That's it. Push to main → Amplify builds → deploys → invalidates the CloudFront cache → you see the new version at mybrand.com within a few minutes. The CLI exists (amplify push for the Amplify Studio side; amplify pull for syncing config) but for hosting alone you'll rarely use it.

Build logs are at App → branch → build number. Failed builds send an email by default; configure Slack / Discord via App settingsNotifications if you want richer alerting.

When Amplify Hosting isn't the right call

You don't already use AWS. Vercel and Netlify have a noticeably better UX, faster build cold-starts (Amplify's CodeBuild containers warm slowly), and friendlier free tiers. The only reason Amplify wins is AWS-account integration — without that, the trade-off doesn't pay.
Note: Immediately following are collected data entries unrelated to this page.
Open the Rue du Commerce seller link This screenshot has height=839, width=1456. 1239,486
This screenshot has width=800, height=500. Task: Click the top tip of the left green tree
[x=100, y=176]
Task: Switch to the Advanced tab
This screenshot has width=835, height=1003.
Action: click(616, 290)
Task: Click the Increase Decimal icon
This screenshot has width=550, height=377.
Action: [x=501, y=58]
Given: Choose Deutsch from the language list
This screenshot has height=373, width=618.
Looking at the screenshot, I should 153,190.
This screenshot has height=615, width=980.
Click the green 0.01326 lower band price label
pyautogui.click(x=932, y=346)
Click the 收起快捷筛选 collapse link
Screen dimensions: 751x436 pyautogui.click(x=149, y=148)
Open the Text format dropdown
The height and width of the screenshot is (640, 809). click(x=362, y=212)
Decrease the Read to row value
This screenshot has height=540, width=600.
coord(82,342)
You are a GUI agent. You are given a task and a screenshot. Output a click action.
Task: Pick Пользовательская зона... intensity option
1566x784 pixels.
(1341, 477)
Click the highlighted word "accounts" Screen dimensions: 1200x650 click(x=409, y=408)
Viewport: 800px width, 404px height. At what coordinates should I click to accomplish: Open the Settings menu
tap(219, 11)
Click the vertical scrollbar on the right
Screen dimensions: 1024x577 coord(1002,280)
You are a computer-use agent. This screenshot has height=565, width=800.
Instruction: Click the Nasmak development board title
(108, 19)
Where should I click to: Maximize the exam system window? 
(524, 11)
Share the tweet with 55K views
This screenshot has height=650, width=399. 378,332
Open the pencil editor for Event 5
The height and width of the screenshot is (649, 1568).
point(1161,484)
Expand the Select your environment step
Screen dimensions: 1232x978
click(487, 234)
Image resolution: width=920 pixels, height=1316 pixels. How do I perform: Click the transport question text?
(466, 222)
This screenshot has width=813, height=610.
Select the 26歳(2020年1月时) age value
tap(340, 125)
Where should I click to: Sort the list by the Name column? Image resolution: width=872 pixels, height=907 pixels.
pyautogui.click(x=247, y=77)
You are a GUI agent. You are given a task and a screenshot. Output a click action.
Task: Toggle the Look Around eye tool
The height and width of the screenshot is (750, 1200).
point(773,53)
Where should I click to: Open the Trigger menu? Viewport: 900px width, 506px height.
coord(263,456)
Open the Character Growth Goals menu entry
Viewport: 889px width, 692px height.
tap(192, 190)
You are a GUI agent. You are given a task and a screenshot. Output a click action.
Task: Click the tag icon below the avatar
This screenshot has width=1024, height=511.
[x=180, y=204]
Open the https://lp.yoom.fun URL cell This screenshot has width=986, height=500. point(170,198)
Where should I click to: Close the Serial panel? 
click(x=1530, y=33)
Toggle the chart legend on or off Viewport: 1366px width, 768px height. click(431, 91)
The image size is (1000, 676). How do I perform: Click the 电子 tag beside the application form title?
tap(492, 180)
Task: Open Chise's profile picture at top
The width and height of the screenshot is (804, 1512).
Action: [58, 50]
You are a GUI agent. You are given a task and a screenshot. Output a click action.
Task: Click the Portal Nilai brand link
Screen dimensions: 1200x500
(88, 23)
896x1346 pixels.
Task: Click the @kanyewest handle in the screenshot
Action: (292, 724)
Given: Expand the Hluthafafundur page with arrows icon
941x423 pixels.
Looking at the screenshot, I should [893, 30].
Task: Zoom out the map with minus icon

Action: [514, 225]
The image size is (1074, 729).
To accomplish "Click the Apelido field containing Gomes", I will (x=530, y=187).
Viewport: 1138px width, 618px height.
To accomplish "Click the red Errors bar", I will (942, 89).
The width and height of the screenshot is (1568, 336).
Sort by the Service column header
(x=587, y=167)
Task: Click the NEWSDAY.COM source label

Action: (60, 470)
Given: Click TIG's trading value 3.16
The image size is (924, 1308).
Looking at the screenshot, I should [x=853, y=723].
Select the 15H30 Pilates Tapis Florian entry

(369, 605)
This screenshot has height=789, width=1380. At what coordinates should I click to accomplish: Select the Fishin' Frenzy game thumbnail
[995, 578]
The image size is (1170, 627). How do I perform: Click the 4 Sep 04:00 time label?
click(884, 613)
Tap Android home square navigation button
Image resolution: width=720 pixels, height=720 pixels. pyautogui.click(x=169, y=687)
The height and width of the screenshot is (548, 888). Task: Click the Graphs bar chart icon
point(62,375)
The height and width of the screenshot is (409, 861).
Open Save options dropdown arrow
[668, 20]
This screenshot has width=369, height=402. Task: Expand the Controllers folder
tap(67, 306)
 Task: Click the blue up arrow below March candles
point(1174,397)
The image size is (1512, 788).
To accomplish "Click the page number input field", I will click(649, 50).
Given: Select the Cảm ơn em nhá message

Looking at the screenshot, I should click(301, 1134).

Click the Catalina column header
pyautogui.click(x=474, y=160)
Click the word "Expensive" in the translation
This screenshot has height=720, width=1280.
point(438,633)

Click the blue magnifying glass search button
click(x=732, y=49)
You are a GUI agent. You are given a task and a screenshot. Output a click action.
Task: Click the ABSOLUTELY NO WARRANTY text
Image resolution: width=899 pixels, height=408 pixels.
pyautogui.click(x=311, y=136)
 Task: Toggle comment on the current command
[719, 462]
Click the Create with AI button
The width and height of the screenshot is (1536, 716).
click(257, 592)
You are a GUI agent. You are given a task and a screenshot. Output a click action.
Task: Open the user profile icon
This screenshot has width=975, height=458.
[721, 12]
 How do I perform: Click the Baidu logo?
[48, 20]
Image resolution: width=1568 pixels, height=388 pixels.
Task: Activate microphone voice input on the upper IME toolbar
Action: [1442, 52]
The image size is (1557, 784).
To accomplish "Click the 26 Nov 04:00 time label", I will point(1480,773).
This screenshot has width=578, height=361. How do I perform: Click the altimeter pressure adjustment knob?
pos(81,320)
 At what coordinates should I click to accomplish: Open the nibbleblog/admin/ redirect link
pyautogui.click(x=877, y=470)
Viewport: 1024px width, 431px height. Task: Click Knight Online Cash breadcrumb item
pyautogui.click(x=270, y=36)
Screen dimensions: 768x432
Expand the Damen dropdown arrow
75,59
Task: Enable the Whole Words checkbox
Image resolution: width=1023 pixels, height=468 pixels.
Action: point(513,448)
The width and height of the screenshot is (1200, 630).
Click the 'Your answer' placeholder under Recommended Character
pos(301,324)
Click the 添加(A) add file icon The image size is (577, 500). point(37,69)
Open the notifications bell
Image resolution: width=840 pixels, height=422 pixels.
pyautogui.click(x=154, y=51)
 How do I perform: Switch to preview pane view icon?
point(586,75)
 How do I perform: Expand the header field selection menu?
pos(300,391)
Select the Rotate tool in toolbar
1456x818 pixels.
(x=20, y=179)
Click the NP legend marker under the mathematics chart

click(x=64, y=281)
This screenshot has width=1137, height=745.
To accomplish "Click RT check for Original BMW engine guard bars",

Your project has unusual build steps that Amplify's CodeBuild image doesn't support well. The CodeBuild Linux image is general-purpose but not exhaustive. If your build needs system-level dependencies, custom apt-get packages, or specific Node versions Amplify hasn't updated to, you'll spend time fighting the image. Manual S3 + CloudFront with your own CI gives you full control over the build environment.

Sub-$1/month static sites. Amplify Hosting starts billing at the first build minute — typically 1¢/build-minute, plus CDN data transfer and serve-request costs. A static site with infrequent deploys is cheaper on raw S3 + CloudFront because you skip the build-minute charge. The line is around 50 deploys/month or so; below that, manual S3 is cheaper.